Why Shift avoids point-scoring

Shift doesn’t use a numeric scoring system (e.g., 70 points = BBB) because that creates false precision. Instead, the model uses categories and expert-driven reasoning, based on “what can go wrong” thinking. The lowest-rated element sets the ceiling, and red flags are treated seriously. This cautious approach is deliberate – it prioritizes capital protection.

Calibrating the model through post-mortems

Shift continuously updates its Risk Rating model using post-mortems of real-world DeFi exploits. Every time something breaks — whether in a protocol Shift uses or not — the team asks:

  • Would our red flags have caught this?

  • Would our model have rated the protocol low enough to avoid it?

  • If we were exposed, did our triggers work?

  • If not, what needs to change?

The review process

  1. Did we catch the risk?

    The team checks if the exploited risk was already on their checklist. If not, they add it.

  2. Was the protocol approved?

    If it had been approved under current rules, those rules get reviewed and tightened if needed.

  3. Update the model

    New red flags or stricter criteria get added. For instance, after the Terra/UST collapse, Shift added strict rules for algorithmic stablecoins.

  4. Internal reviews

    If the exploit affected Shift’s portfolio, a deeper internal post-mortem is done. They review whether triggers worked, whether the rating was too generous, and whether the risk was missed entirely.

  5. Monthly updates

    Even without a major event, the model is reviewed monthly. If trends emerge (like a wave of governance attacks), thresholds are adjusted.

  6. Governance oversight

    The Strategy Council oversees any model changes. All adjustments are reviewed and approved to ensure accountability.

Examples of calibration

  • After several A-rated protocols suffered mild stress events, Shift raised the bar for A ratings.
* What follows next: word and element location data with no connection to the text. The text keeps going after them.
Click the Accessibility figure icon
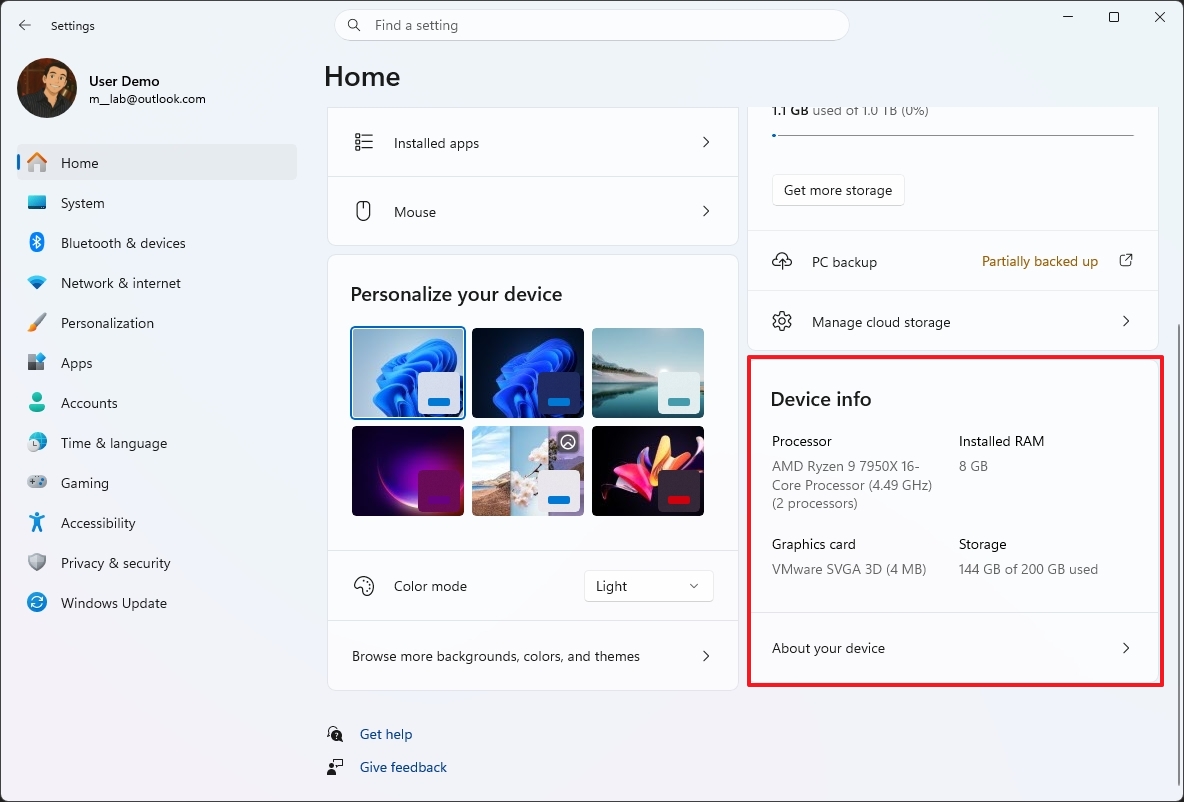37,523
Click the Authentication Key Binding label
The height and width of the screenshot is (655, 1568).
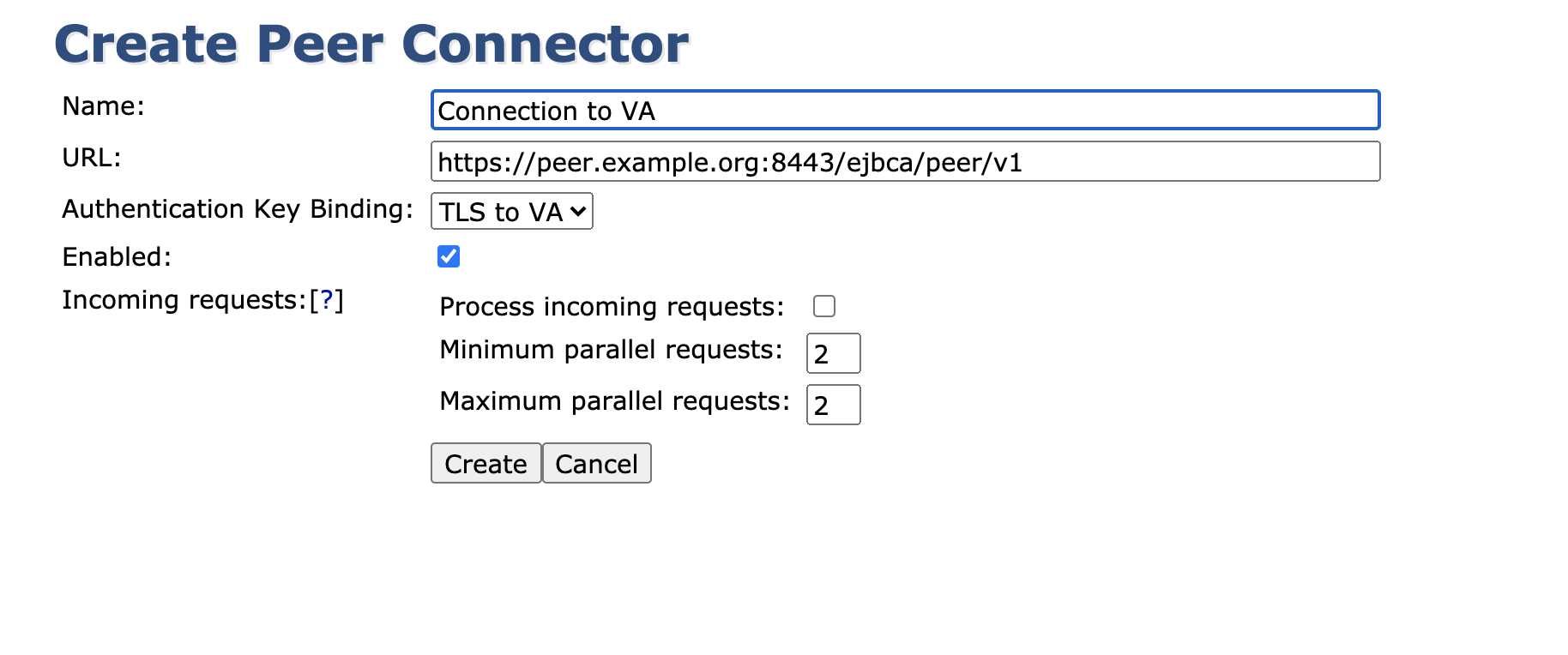pos(238,209)
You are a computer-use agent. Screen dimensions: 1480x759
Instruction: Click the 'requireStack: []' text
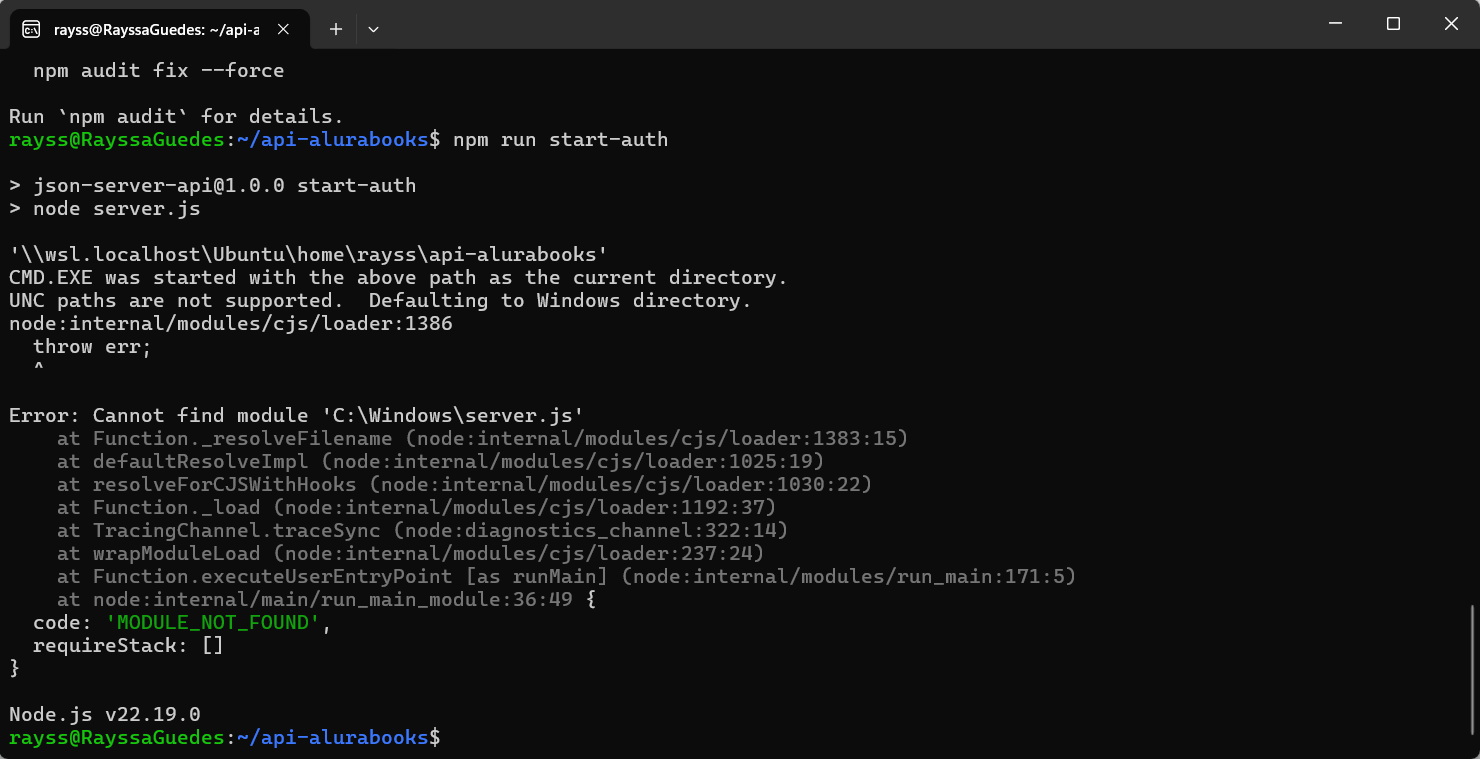(128, 646)
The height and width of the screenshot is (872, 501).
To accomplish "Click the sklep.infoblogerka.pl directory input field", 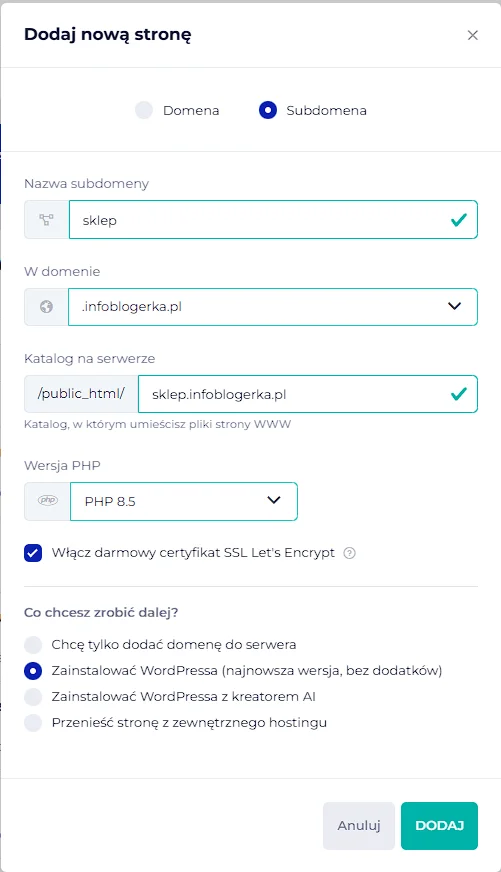I will click(307, 394).
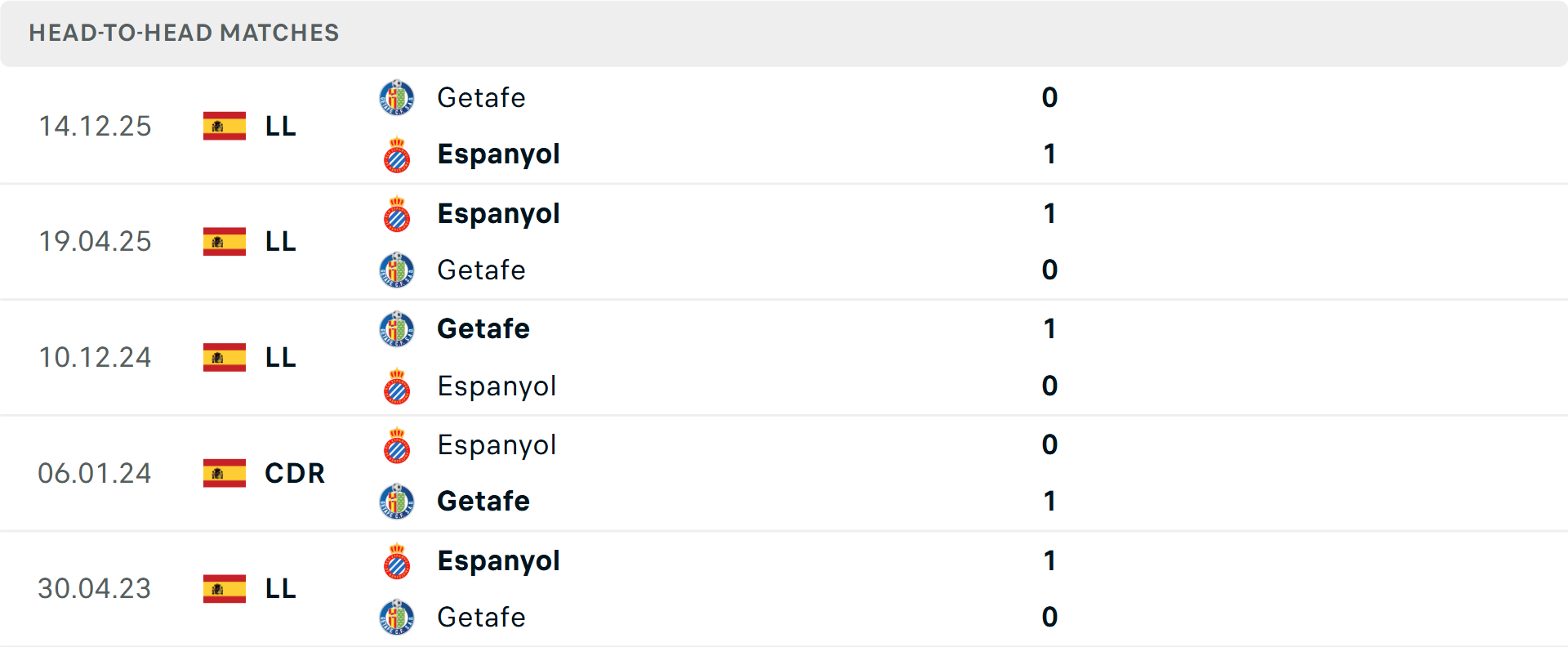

Some strategies were downgraded to BBB.

  • Following the Beanstalk governance attack, a new red flag for “governance attack vulnerability” was added to the checklist.

  • If triggers fail to act fast enough during an exploit, Shift improves the automation logic and tightens portfolio limits for smaller protocols.

Why this matters

Shift’s Risk Ratings aren’t static grades, instead they’re living assessments designed to reflect real risk in real time. Every exploit is a lesson that makes the model stronger. Over time, an AAA rating should mean true resilience, while a B rating signals high caution. If reality doesn’t match the ratings, Shift recalibrates.

This adaptive approach ensures Shift’s risk framework evolves with the market — protecting capital in a volatile and fast-changing DeFi world.